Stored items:
════════════════
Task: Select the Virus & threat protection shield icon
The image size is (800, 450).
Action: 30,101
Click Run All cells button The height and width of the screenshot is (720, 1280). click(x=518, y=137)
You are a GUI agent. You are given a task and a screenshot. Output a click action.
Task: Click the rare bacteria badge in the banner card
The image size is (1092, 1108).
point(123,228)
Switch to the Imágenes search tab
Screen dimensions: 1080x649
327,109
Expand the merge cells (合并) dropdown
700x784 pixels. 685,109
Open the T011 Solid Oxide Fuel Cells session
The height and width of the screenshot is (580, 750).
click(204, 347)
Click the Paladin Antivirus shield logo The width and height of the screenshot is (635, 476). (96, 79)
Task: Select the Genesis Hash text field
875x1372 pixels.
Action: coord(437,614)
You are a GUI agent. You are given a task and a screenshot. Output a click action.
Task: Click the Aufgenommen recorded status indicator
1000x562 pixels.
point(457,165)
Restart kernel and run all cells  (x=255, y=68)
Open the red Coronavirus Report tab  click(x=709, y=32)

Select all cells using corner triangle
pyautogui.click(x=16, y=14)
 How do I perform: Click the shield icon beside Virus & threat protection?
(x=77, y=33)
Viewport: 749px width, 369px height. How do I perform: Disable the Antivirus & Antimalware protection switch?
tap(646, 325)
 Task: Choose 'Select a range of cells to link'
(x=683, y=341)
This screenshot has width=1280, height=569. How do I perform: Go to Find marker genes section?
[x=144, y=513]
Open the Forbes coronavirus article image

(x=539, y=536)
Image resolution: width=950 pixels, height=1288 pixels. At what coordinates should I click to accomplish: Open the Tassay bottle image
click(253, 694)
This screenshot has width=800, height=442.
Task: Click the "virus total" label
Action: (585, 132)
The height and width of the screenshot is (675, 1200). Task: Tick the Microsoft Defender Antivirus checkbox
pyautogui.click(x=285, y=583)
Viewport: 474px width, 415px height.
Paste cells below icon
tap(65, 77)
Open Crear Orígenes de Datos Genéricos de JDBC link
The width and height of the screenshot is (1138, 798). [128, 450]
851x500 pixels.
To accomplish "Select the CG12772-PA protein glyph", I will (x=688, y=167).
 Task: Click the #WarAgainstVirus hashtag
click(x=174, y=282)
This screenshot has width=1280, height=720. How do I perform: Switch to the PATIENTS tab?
════════════════
Copy the data. Make sure every line matches exactly.

Task: Select the Virus & threat protection shield icon
The image size is (800, 450).
Action: 30,101
Click Run All cells button The height and width of the screenshot is (720, 1280). click(x=518, y=137)
You are a GUI agent. You are given a task and a screenshot. Output a click action.
Task: Click the rare bacteria badge in the banner card
The image size is (1092, 1108).
point(123,228)
Switch to the Imágenes search tab
Screen dimensions: 1080x649
327,109
Expand the merge cells (合并) dropdown
700x784 pixels. 685,109
Open the T011 Solid Oxide Fuel Cells session
The height and width of the screenshot is (580, 750).
click(204, 347)
Click the Paladin Antivirus shield logo The width and height of the screenshot is (635, 476). (96, 79)
Task: Select the Genesis Hash text field
875x1372 pixels.
Action: coord(437,614)
You are a GUI agent. You are given a task and a screenshot. Output a click action.
Task: Click the Aufgenommen recorded status indicator
1000x562 pixels.
point(457,165)
Restart kernel and run all cells  (x=255, y=68)
Open the red Coronavirus Report tab  click(x=709, y=32)

Select all cells using corner triangle
pyautogui.click(x=16, y=14)
 How do I perform: Click the shield icon beside Virus & threat protection?
(x=77, y=33)
Viewport: 749px width, 369px height. How do I perform: Disable the Antivirus & Antimalware protection switch?
tap(646, 325)
 Task: Choose 'Select a range of cells to link'
(x=683, y=341)
This screenshot has width=1280, height=569. How do I perform: Go to Find marker genes section?
[x=144, y=513]
Open the Forbes coronavirus article image

(x=539, y=536)
Image resolution: width=950 pixels, height=1288 pixels. At what coordinates should I click to accomplish: Open the Tassay bottle image
click(253, 694)
This screenshot has width=800, height=442.
Task: Click the "virus total" label
Action: (585, 132)
The height and width of the screenshot is (675, 1200). Task: Tick the Microsoft Defender Antivirus checkbox
pyautogui.click(x=285, y=583)
Viewport: 474px width, 415px height.
Paste cells below icon
tap(65, 77)
Open Crear Orígenes de Datos Genéricos de JDBC link
The width and height of the screenshot is (1138, 798). [128, 450]
851x500 pixels.
To accomplish "Select the CG12772-PA protein glyph", I will (x=688, y=167).
 Task: Click the #WarAgainstVirus hashtag
click(x=174, y=282)
This screenshot has width=1280, height=720. How do I perform: Switch to the PATIENTS tab?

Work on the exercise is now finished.